The couple, John Olynick and Greg Koll, filed a complaint with the Tribunal which was accepted and was to go to the hearing stage. The settlement allows the Kamloops, BC councilor, John DiCicco, to avoid a Human Rights Tribunal hearing. The city will pay his legal fees, according to a report by Kamloops Daily News.
“In essence, in order to avoid further costs of a hearing, Mr. DiCicco has agreed to pay fees for making statements in a public forum that are reflective of the Church’s teaching, which states that homosexual activities are ‘intrinsically disordered’,” said League President Phil Horgan. “This type of process exposes the serious challenges to freedom of expression and freedom of religion that Canadians in all walks of life may face in response to comments based on deeply held religious belief. We can expect to see more challenges of this kind as the impact of same sex “marriage” continues to play out in daily life, in areas such as governments, schools and the workplace.”
There is also a disturbing trend in human rights decisions on related subjects from this commission, such as the BC Knights of Columbus hall rental case from last year, where the Knights were ordered to pay fees for hurt feelings, despite having their rights affirmed. We have also seen complaints against Bishop Fred Henry in Alberta, ultimately withdrawn after great expense. At the federal human rights commission, a Catholic was denied the ability to seek accommodation of her religious beliefs and was obliged to continue to support with her union dues the aggressive lobbying efforts for same sex “marriage” of the federal employees union.
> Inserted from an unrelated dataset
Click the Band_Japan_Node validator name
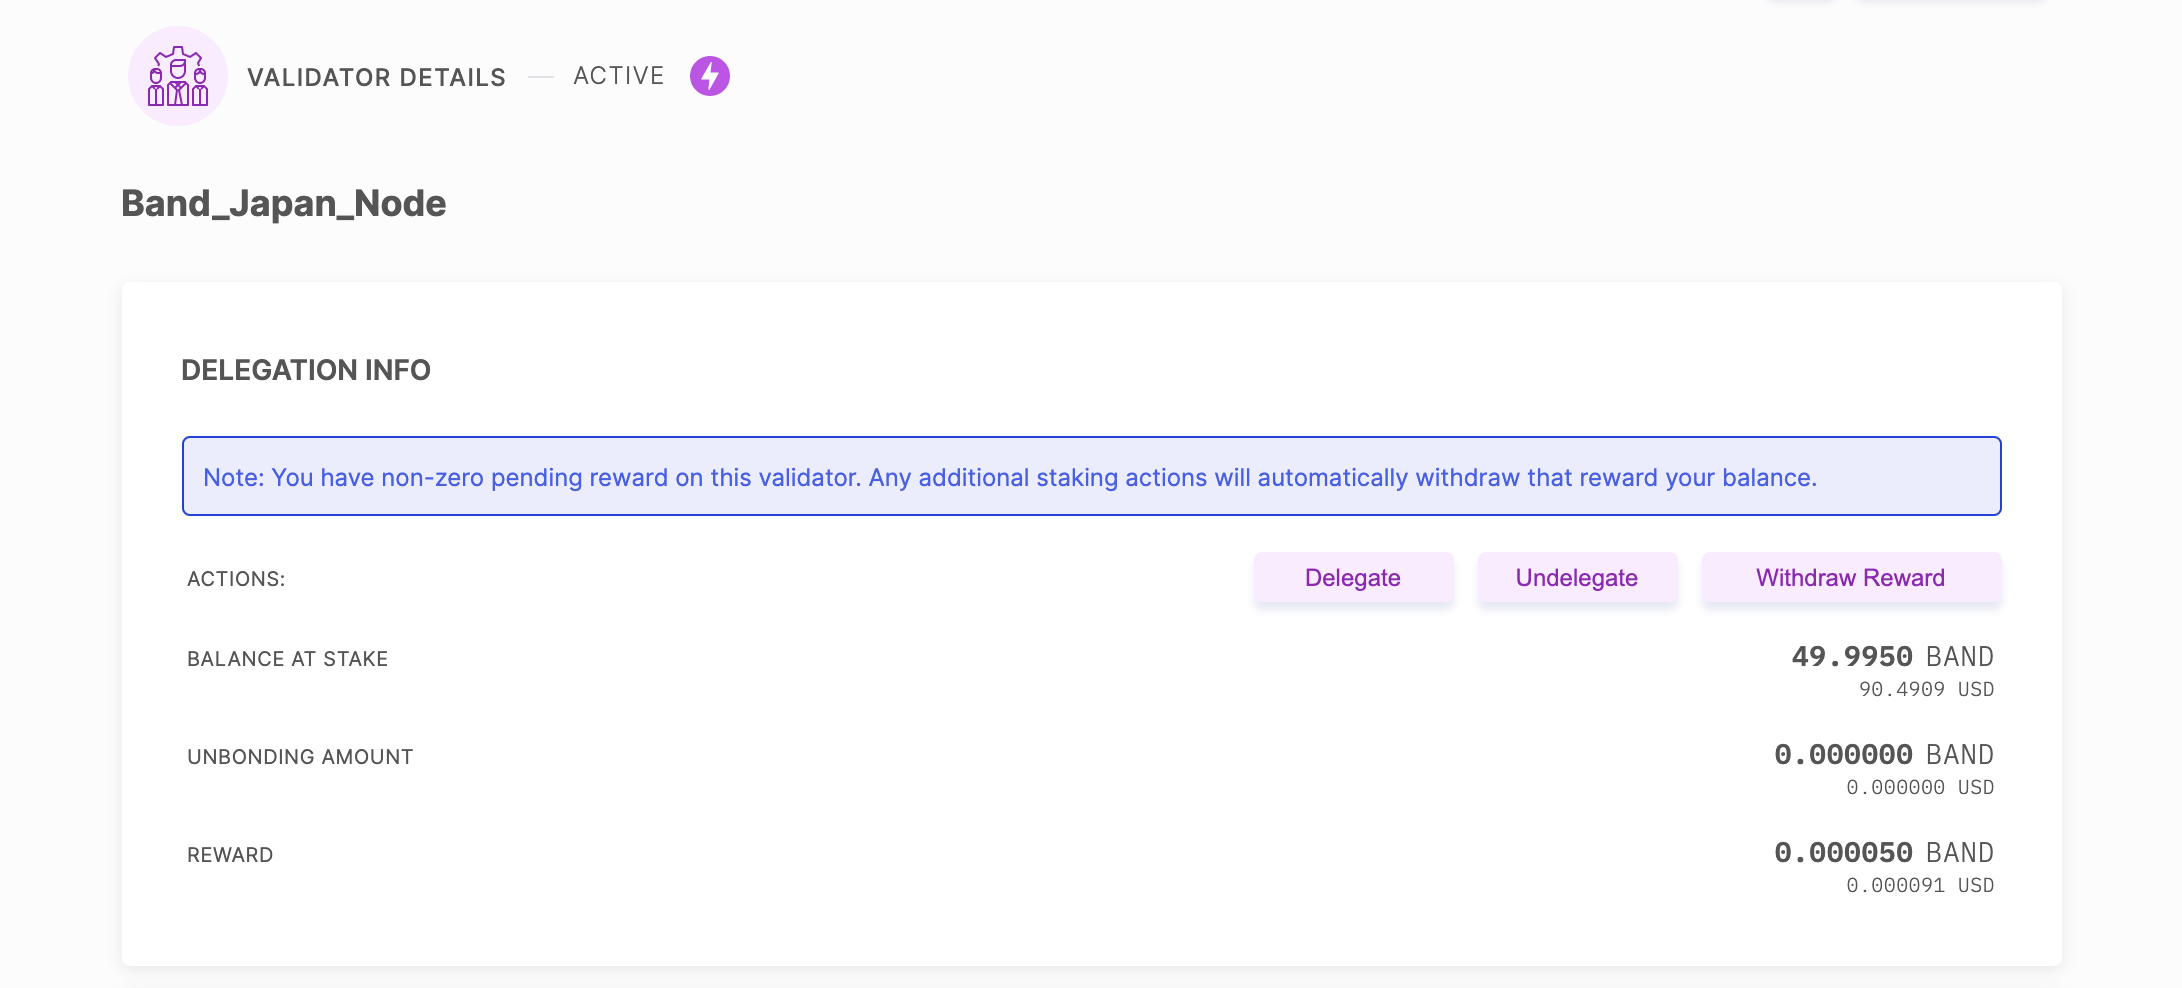 pos(284,204)
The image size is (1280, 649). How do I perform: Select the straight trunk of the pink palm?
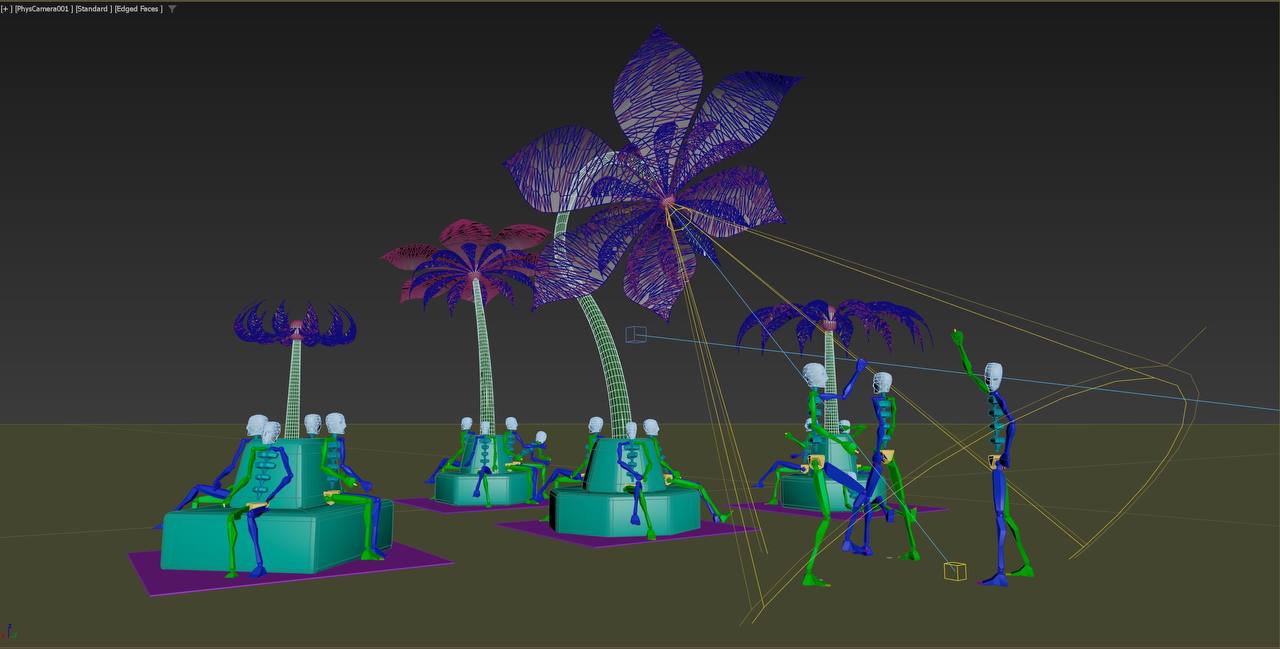(484, 350)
Ironically, Mr. DiCicco himself experienced discrimination last June, when he opposed a homosexual pride proclamation. His barber shop was later vandalized with “Homophobia Die” scrawled on the door of his business. In August, the homosexual pair filed their complaint over remarks he made at a council meeting and repeated in media interviews. In line with Catholic teaching on the matter, it is reported that he
described homosexual acts as “not normal and not natural.” He also stated that he has no problem with gay or lesbian people, only that he should not have to endorse the behaviour. He later apologized, but the apology was not considered part of the settlement.
Catholic Civil Rights League (www.ccrl.ca) assists in creating conditions within which Catholic teachings can be better understood, cooperates with other organizations in defending civil rights in Canada, and opposes defamation and discrimination against Catholics on the basis of their beliefs. CCRL was founded in 1985 as an independent lay organization and has chapters across Canada. The Catholic Civil Rights League is a Canadian non-profit organization entirely supported by the generosity of its members.
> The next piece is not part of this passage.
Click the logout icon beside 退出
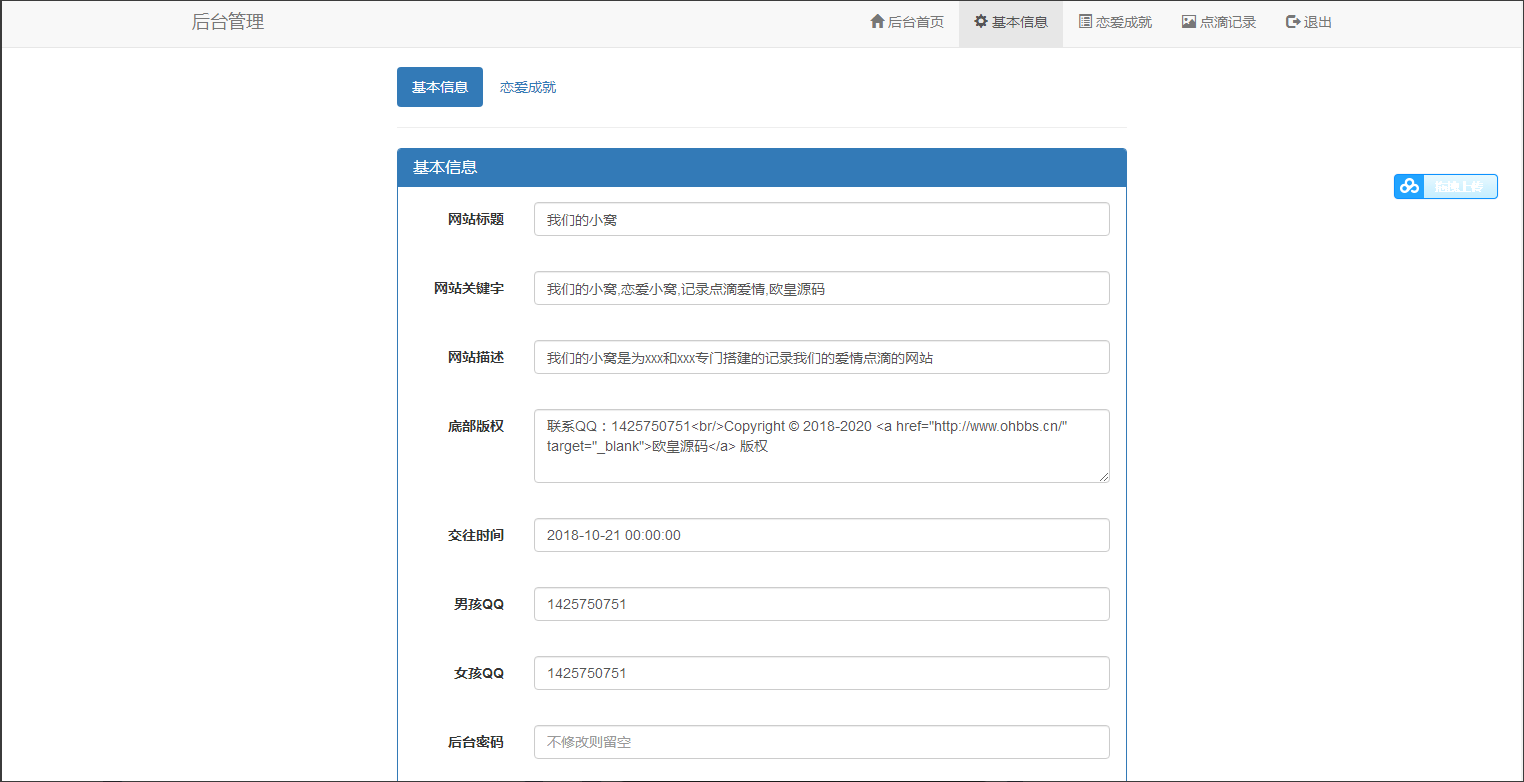Viewport: 1524px width, 782px height. coord(1293,22)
For further information: Joanne McGarry, Executive Director, 416-466-8244; email@example.com
Footnote: Teaching on this subject from the Catechism of the Catholic Church, 1997
2357 Homosexuality refers to relations between men or between women who experience an exclusive or predominant sexual attraction toward persons of the same sex. It has taken a great variety of forms through the centuries and in different cultures. Its psychological genesis remains largely unexplained. Basing itself on Sacred Scripture, which presents homosexual acts as acts of grave depravity, tradition has always declared that “homosexual acts are intrinsically disordered.” They are contrary to the natural law. They close the sexual act to the gift of life. They do not proceed from a genuine affective and sexual complementarity. Under no circumstances can they be approved.
2358 The number of men and women who have deep-seated homosexual tendencies is not negligible. This inclination, which is objectively disordered, constitutes for most of them a trial. They must be accepted with respect, compassion, and sensitivity. Every sign of unjust discrimination in their regard should be avoided. These persons are called to fulfill God’s will in their lives and, if they are Christians, to unite to the sacrifice of the Lord’s Cross the difficulties they may encounter from their condition.